■ **Action item**
If a picture appears among the records, leave it out and set down everything else exactly as it stands.

##### The data #####

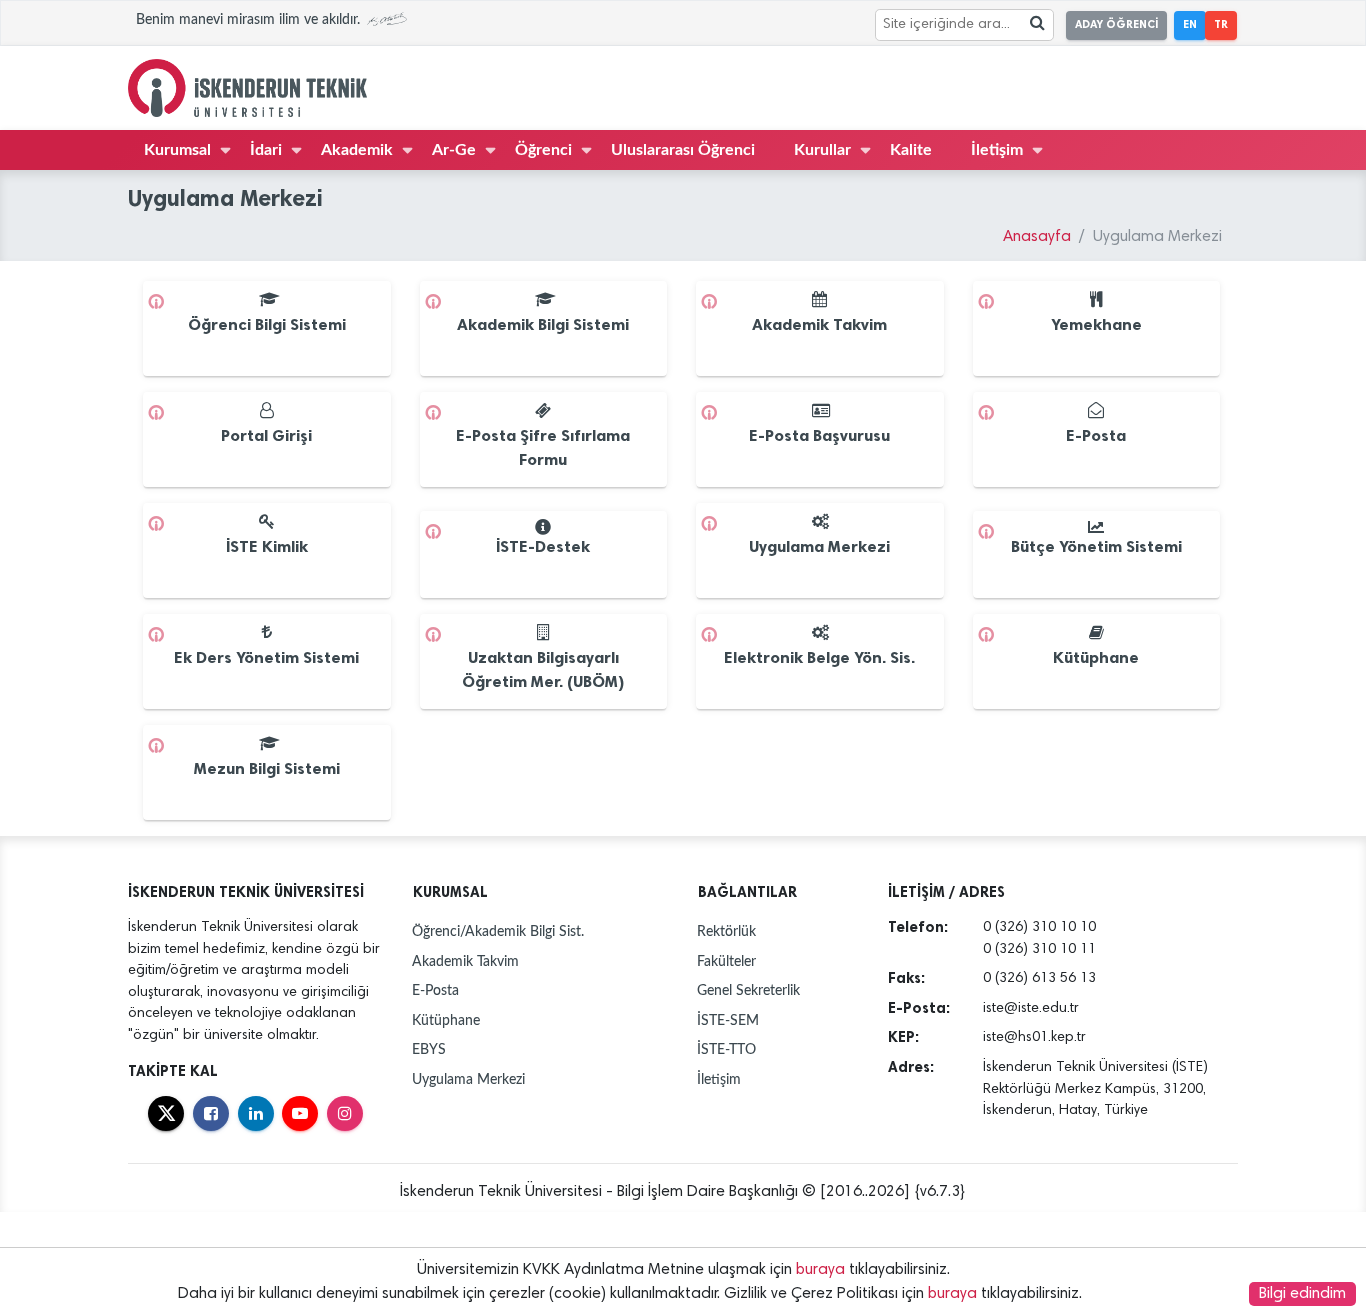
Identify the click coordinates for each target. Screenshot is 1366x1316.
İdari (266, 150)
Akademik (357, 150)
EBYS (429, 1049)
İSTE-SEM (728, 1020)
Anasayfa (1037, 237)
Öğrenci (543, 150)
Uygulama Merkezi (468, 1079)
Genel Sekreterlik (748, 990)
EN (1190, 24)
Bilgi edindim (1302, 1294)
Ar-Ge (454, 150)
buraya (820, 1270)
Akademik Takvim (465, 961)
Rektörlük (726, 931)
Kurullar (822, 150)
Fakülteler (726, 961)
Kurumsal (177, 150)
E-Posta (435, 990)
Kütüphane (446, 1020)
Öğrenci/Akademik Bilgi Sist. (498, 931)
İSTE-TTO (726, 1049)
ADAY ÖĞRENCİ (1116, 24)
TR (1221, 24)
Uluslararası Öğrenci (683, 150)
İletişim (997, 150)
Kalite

#####

■ **Result of this exercise**
Identify the click coordinates for each target. Screenshot is 1366x1316.
İdari (266, 150)
Akademik (357, 150)
EBYS (429, 1049)
İSTE-SEM (728, 1020)
Anasayfa (1037, 237)
Öğrenci (543, 150)
Uygulama Merkezi (468, 1079)
Genel Sekreterlik (748, 990)
EN (1190, 24)
Bilgi edindim (1302, 1294)
Ar-Ge (454, 150)
buraya (820, 1270)
Akademik Takvim (465, 961)
Rektörlük (726, 931)
Kurullar (822, 150)
Fakülteler (726, 961)
Kurumsal (177, 150)
E-Posta (435, 990)
Kütüphane (446, 1020)
Öğrenci/Akademik Bilgi Sist. (498, 931)
İSTE-TTO (726, 1049)
ADAY ÖĞRENCİ (1116, 24)
TR (1221, 24)
Uluslararası Öğrenci (683, 150)
İletişim (997, 150)
Kalite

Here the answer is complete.